# Text passage
━━━━━━━━━━━━━━━━━━━━━━━━━━━━━━

206416 A Community Development Corporation's role in collaborative health planning: Addressing health disparities through a REACH US Action Community in Southeast Chicago

Tuesday, November 10, 2009

Anthony Piaskowy, BUPD , SEDCOM (Southeast Chicago Development Commission), Chicago, IL
Eve Pinsker, PhD , Midwest Latino Health Research, Training, and Policy Center (MC 625), Jane Addams College of Social Work, University of Illinois at Chicago, Chicago, IL
Doug Knuth, BA , SEDCOM (Southeast Chicago Development Commission), Chicago, IL
Aida L. Giachello, PhD , Midwest Latino Health Research, Training, and Policy Center (MC 625), Jane Addams College of Social Work, University of Illinois at Chicago, Chicago, IL
Herminia Vanna , Center for Community Partnerships, Chicago Dept of Public Health, Chicago, IL
Community Development Corporations have been an underutilized resource in collaborative efforts to address health planning and policy in U.S. urban communities. Created in the late 1960's in an effort to more effectively bridge public and private resources to address poverty through housing and commercial development, Community Development Corporations are nonprofit organizations governed by community boards typically including representatives of financial institutions, government, and foundations (Johnson 2004; Austin and Lemon 2005:85). In 2007, CDC's Racial and Ethnic Approaches to Community Health (REACH) US funded 22 Action Communities in 2007. The purpose was to support community-based collaborative initiatives to address health disparities. Of these, the Chicago Southeast Diabetes Community Action Community (now called Southeast HD) is the only Action Community to have a Community Development Corporation, the Southeast Chicago Development Commission (SEDCOM) as a lead organization. Other key partners in the initiative include the University of Illinois at Chicago's Midwest Latino Health Research Center, health and human services agencies, and community based organizations. Southeast HD aims to address systemic barriers to reducing diabetes and cardiovascular disease among Latinos and African-Americans. During Southeast HD's start-up phase, participatory planning, combining methodologies from the public and private sector, identified needs of member organizations and steps to meet them, including training in social marketing, coordination and extension of existing communications vehicles, and workforce development activities that will support increasing the demand as well as the supply for healthy eating and physical activity programs based at neighborhood sites.

Learning Objectives:
1. Identify at least 3 advantages that a Community Development Corporation can bring to collaborative community health planning. 2. Describe at least 2 methods or structures allowing diverse organizational partners to collaborate in planning a health initiative. 3. Describe challenges, opportunities and lessons learned about including non traditional health partners in initiatives to reduce health disparities.

━━━━━━━━━━━━━━━━━━━━━━━━━━━━━━

# Extracted data

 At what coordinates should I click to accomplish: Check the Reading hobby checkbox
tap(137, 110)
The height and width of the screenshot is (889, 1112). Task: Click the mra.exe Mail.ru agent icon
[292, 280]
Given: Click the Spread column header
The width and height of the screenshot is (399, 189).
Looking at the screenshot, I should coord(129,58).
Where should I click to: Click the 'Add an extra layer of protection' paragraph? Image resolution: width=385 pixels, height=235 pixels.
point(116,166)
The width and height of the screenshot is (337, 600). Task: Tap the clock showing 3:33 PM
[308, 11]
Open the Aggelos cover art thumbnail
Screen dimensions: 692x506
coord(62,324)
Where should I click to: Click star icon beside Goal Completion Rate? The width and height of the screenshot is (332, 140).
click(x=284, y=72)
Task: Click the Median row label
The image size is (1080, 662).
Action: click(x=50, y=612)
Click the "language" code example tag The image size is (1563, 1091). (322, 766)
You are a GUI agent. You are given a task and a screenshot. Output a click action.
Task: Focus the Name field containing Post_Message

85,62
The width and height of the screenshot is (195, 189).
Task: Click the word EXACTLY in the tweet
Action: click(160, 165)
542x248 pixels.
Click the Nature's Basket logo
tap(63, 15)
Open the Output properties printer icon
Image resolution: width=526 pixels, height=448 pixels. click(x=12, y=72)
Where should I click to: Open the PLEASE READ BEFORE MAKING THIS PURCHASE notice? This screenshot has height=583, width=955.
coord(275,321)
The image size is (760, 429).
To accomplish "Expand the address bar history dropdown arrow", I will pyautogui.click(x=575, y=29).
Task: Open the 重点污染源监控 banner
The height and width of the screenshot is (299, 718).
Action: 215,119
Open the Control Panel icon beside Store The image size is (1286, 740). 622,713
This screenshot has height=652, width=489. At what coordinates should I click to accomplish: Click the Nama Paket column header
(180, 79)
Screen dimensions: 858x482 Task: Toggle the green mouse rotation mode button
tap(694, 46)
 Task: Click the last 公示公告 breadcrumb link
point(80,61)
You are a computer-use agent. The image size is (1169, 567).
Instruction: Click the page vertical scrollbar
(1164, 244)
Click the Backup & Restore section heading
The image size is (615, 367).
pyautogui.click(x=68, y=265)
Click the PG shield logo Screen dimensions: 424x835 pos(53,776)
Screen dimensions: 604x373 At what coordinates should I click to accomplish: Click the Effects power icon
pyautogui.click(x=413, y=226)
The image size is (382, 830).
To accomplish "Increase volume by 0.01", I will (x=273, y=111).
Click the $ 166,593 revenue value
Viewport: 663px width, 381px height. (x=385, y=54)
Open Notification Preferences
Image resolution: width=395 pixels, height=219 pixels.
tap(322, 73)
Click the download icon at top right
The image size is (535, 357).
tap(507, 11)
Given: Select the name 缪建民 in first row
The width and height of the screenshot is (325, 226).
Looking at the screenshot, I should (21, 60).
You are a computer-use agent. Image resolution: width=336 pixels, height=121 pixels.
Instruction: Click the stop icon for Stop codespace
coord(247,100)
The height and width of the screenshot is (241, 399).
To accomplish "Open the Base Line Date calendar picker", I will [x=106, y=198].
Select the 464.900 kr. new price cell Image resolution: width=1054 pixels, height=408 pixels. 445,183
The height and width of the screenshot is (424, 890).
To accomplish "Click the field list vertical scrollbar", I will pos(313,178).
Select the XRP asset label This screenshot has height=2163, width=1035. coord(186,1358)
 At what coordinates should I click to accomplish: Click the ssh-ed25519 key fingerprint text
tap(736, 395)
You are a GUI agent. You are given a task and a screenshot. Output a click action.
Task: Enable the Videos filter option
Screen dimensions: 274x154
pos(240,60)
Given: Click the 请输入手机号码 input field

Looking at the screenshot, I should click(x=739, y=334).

━━━━━━━━━━━━━━━━━━━━━━━━━━━━━━

# Assignment
Decide whether each statement agrees with the abstract on a Community Development Corporation's role in health planning. For each, answer yes or no and quote the words of the abstract that decide it.
(a) REACH US funded 22 Action Communities in 2007.
(b) Community Development Corporations were first created in the early 1980s.
(c) Southeast HD aims to reduce diabetes and cardiovascular disease among Latinos and Asian-Americans.

# Finished task
(a) Yes: "Racial and Ethnic Approaches to Community Health (REACH) US funded 22 Action Communities in 2007"
(b) No: "Created in the late 1960's"
(c) No: "among Latinos and African-Americans"